Only in university could you find those revolutionary poetry clubs convinced that poetry is all we need to solve all of earth's problems and that taaaalllkkkiing lllliiike thiiiiiis... sounds cool. So some torn clothes, scruffy hair, crazy talk...I mean poetry, and retardedly slow speech and a rebel was born. You see university, it's all your fault. So much for being and institution of higher learning, how about and institute for high learners! Oh ya there was some 'highness' involved....

So all that, plus the annoying room mate who has unending stories about how his day was and how the government needs to solve all the problems including his sucky day, then throw in some propaganda and senseless rhetoric about how spinning backwards long enough would turn back time and you have a relatively normal campus life. So between fighting 'the system' and skipping classes I became a mini version of Che Guevara, with the lyrical prowess of Mos Def and consciousness of Common and the wisdom of is so easy to lie to yourself. Instead of all that I became the weird guy who dressed funny and wrote random words down with no grammatical structure whatsoever and called it poetry. At some point I became the unit for crazy where people would tell each other something like, "I think you are spending too much time with Ras." or "Are Okay? You seem to be pulling a Ras lately...I hope everything is Okay." Hey but at least I was popular.

Unfortunately exams do not care for popularity and so most of the times I found myself staring at the lecturer invigilating an exam, wanting to ask, "Okay, I've seen the worst that could happen, where's the real exam?" and then they'd give me the, "This is the exam" look and I would start wondering what would happen if I faked a stroke or bit off my thumb and then tell the lecturer how impossible it was to hold a pen without my thumb. So most of the time I found myself writing the lecturer a note at the bottom of the answer sheet, partly trying to fight the system by declaring how results did not determine who I was and partly kissing bum in an attempt blind the lecturer of the fact that I knew nothing.

Sadly, all great things have to come to an end.

I have been thinking of several phrases best suited for such an occasion, so after numerous attempts, this is what I came up with... I AM DONE WITH SCHOOL!!! YOU HEAR ME WORLD? DONE!!! D.O.N.E. DONE!!! Okay, I know I could have come up with a more creative string of words but you know what, I do not care. I do not care because no teacher or lecturer is going to look at my work condescendingly, dangling affirmation over my head like a sadist dangling crack cocaine in front of an addict's face. I do not care because I do not have to wake up every Monday morning trying to figure out if I had an assignment due that week or worse, an exam. Lastly, I do not care because I am a step closer to my dream of living in a room with an endless supply of potato crisps, unlimited internet and a comfy chair. Still I can't get rid of the nagging feeling that I have it all wrong.
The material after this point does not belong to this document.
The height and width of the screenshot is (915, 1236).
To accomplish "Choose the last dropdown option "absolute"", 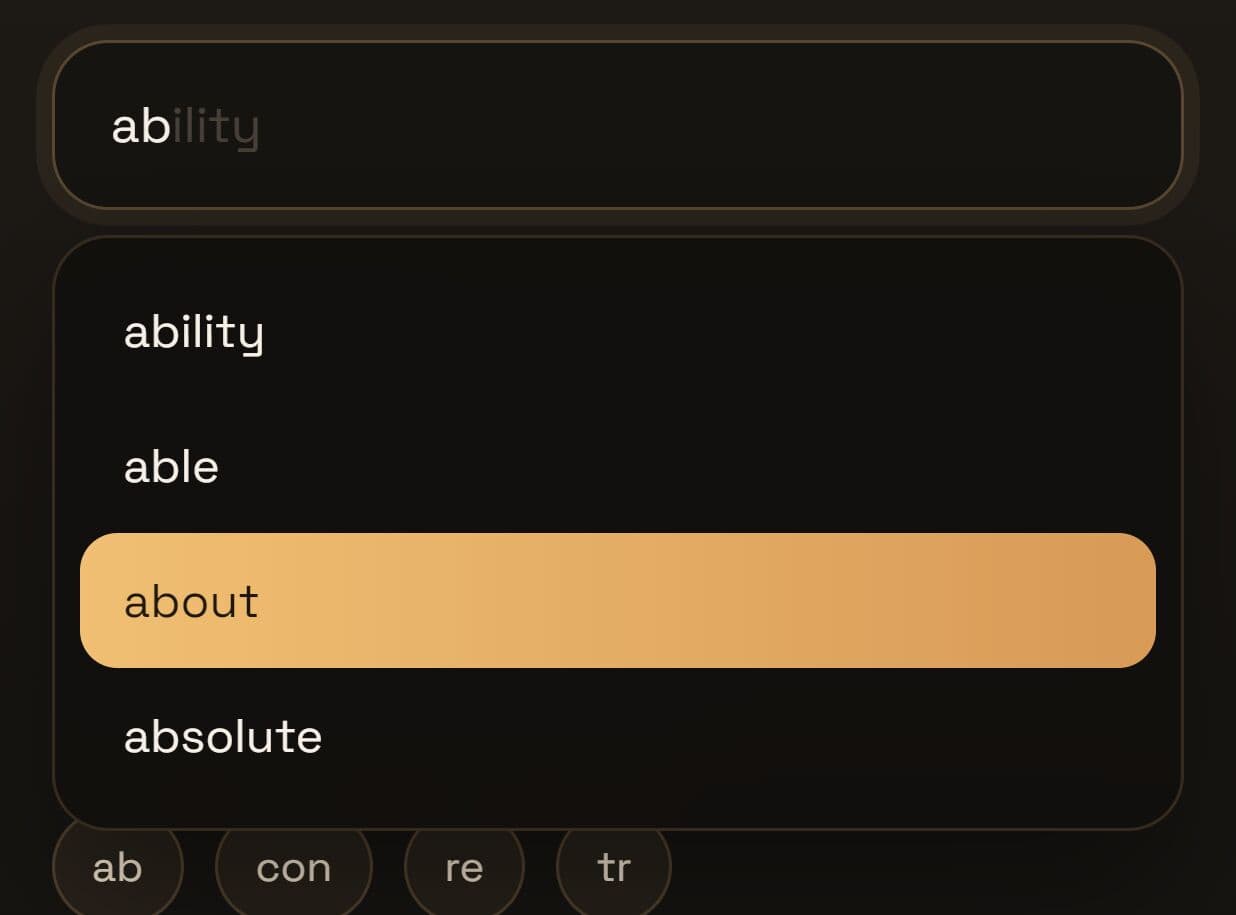I will point(617,737).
In my head, I feel like Columbus after discovering America. I feel like a pioneer, a voyager a...enough with the corny nouns...I am freaking excited!!! I feel like a bee after some idiot stupidly shakes my hive and then is not smart enough to run away in time before I regain my composure. I feel like the world owes me an award for World's Greatest Graduate.

Even the voices in my head are excited. They are like, "dude, we should burn something" and am like "how about my old class notes?" and they reply, "We were thinking more of the part of the constitution that talks about school." and then I stop thinking before I get myself into trouble.

So,  I remain optimistic...after all, what's the worst that could happen?